### Selected excerpt
____________________

No findings of significance were identified.

1R11 Licensed Operator Requalification

a. Inspection Scope

The inspectors observed licensed operator simulator training on August 14, 2007. The scenario involved failure of the integrated control system, two dropped control rods, and a main steam line break inside the reactor building with automatic actuation of Engineered Safeguards Channels 1, 2, 3, 4, 5, and 6. Procedures utilized included alarm response guides, Abnormal Procedure (AP) - 28, Integrated Control Instrument Failure; AP-15, Dropped Control Rods; and Emergency Procedure (EP) - 01, Emergency Operating Procedure. The inspectors observed crew performance and shift supervisor oversight in terms of: communications; ability to take timely and proper actions; prioritizing, interpreting, and verifying alarms; correct use and implementation of procedures, including the alarm response procedures; timely control board operation and manipulation, including high-risk operator actions; and the ability to identify and implement appropriate TS actions and properly classify the simulated event.

b. Findings

No findings of significance were identified.

1R12 Maintenance Effectiveness

a. Inspection Scope

The inspectors reviewed the licensees effectiveness in performing routine maintenance activities. This review included an assessment of the licensees practices pertaining to the identification, scoping, and handling of degraded equipment conditions, as well as common cause failure evaluations. For each item selected, the inspectors performed a detailed review of the problem history and surrounding circumstances, evaluated the extent of condition reviews as required, and reviewed the generic implications of the equipment and/or work practice problem. For those systems, structures, and components (SSCs) scoped in the maintenance rule, the inspectors verified that reliability and unavailability were properly monitored and that 10 CFR 50.65 (a)(1) and (a)(2) classifications were justified in light of the reviewed degraded equipment condition. The inspectors reviewed the following items:

  • Problem Investigation Process report (PIP) O-07-3553, SSF ASW Pump Test was stopped due to high vibration
  • PIP O-07-0490, Unit 3 TDEFW pump vibration in the alert range

b. Findings

No findings of significance were identified.

____________________

### Problem requirements
According to the inspection report excerpt, on what date did the inspectors observe licensed operator simulator training? The records have no connection to the inspection report excerpt.

____________________

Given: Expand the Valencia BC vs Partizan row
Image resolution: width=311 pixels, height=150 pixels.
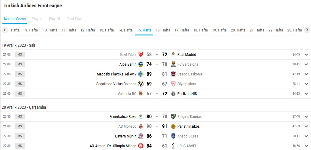Looking at the screenshot, I should 306,94.
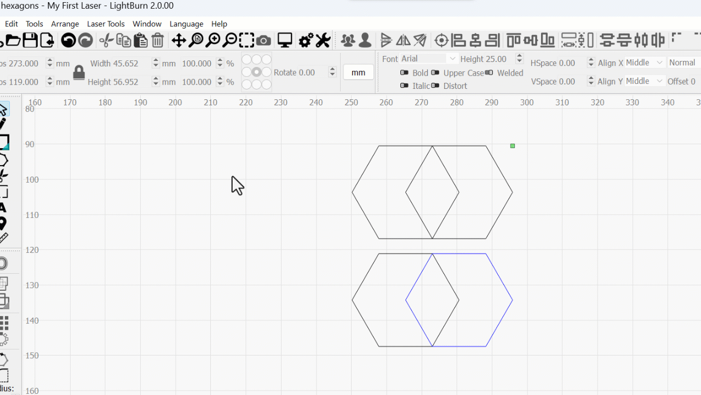Open the Arrange menu
Image resolution: width=701 pixels, height=395 pixels.
65,24
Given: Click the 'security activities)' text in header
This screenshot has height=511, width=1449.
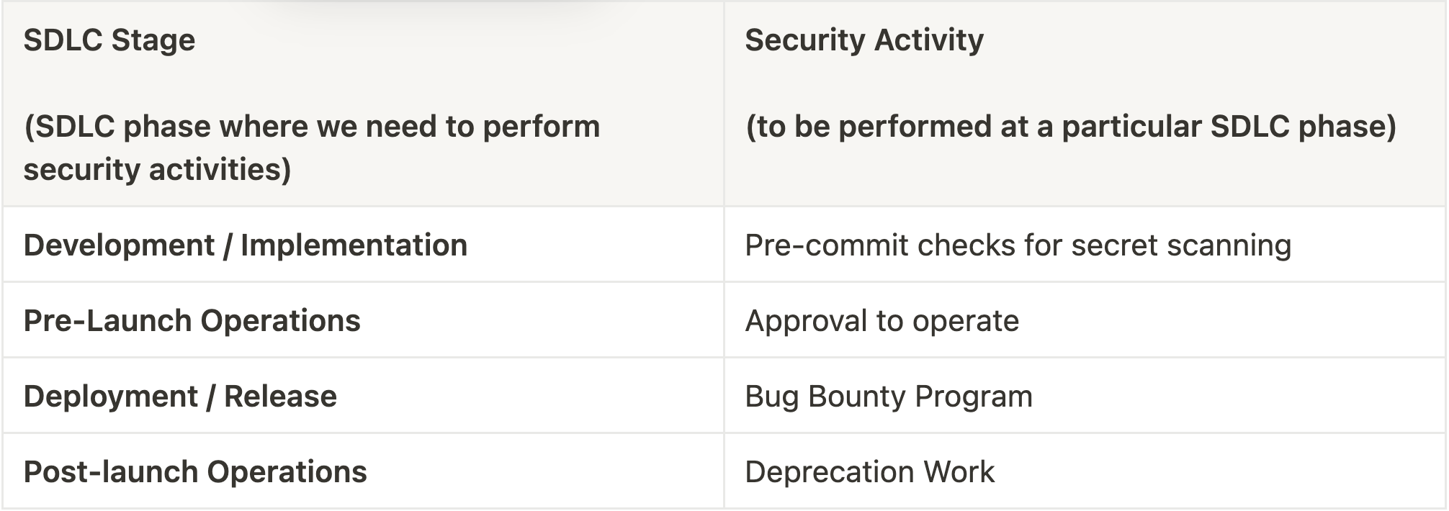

____________________

### Result below
August 14, 2007.